Thoughts of gardening often center on time spent tilling the earth, planting, weeding and watering. Spending time before your shovel ever touches dirt allows you to create a garden that is perfect for you and provides as much enjoyment as work. Plants thrive when planted in the area that provides the right combination of sunlight, moisture and soil type. Choosing plants suited for your location lessens the amount of work required to keep your garden flourishing.
Determine what zone you live in. The United States Department of Agriculture divides the U.S. into hardiness zones. Choose plants that are hardy in the zone where you live to give the plants the best opportunity to survive. Late frosts can kill plants that thrive in warmer areas, while lack of cold weather can prevent some cool season plants from entering the dormant period required for blooms later in the season.
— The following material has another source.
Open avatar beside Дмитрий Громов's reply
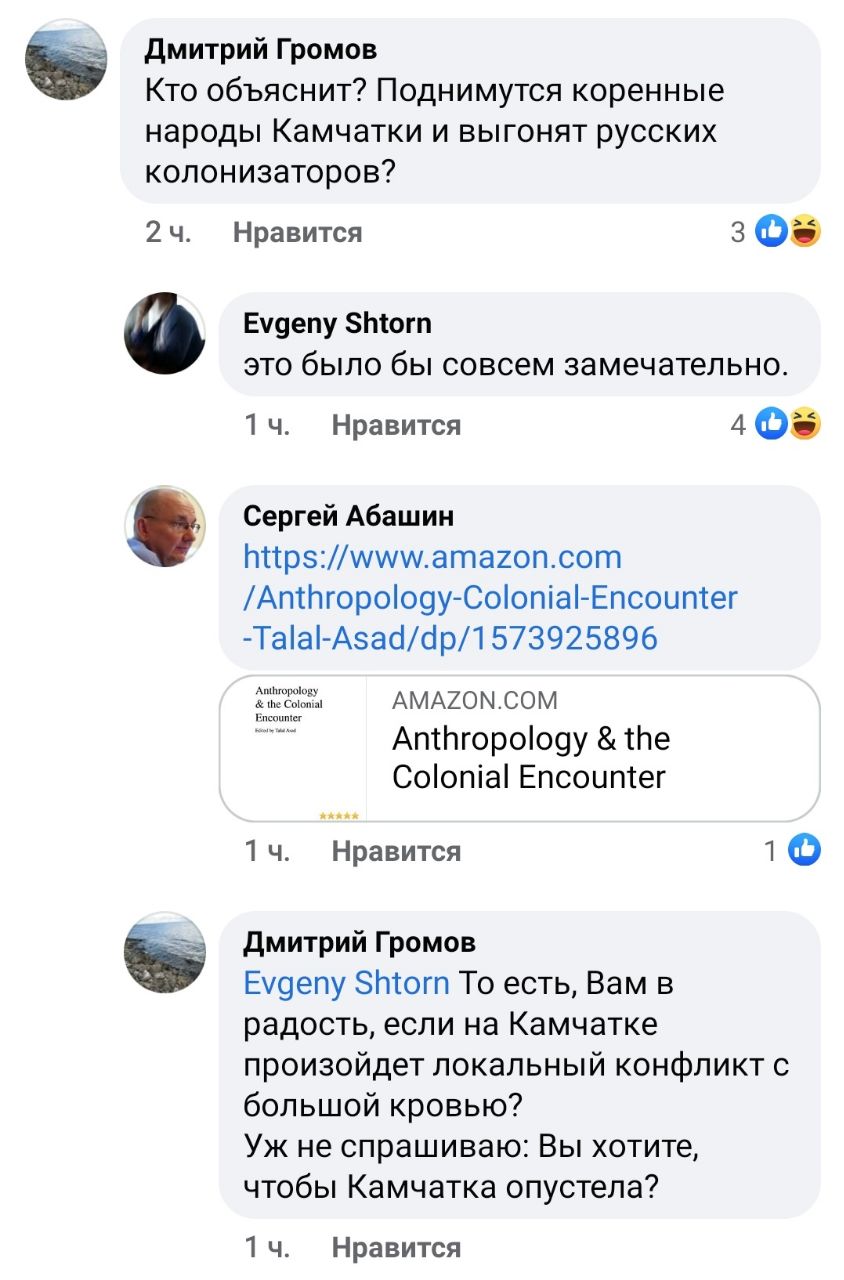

Find a spot that receives at least six hours of sunlight each day. It is possible to plant a garden in an area that receives less than six hours of sunlight each day. Some flowers and shrubs do well in the shade, but a vegetable garden requires full sun. In addition, many of the more popular choices in flower gardening, such as zinnias and cosmos, require full sun.
Use gardening catalogs or visit a garden center to find plants that you would like to grow. In addition to choosing plants that grow in your zone and in the amount of sun in the area dedicated to your garden, make your choices based on personal preference and soil type. Plants that require well-drained soil do well in sandy and loamy soil. Plants that tolerate wetter conditions are a good choice for a garden with a large amount of clay in the soil. Your local cooperative extension service can answer questions about the type of soil found in your area.
Apply organic matter. Organic matter such as compost or aged manure improves drainage, increases the nutrient level of the soil and, over the years, improves the composition of garden soil. Add organic matter to the top of the soil and use a tiller or a hoe to work the addition into the top 3 to 4 inches of soil.
Plant your choices according to label directions. Place your plants in the soil at the same depth as they were in their containers. Seeds should be covered with enough soil so they are not visible--the larger the seed, the deeper it is planted.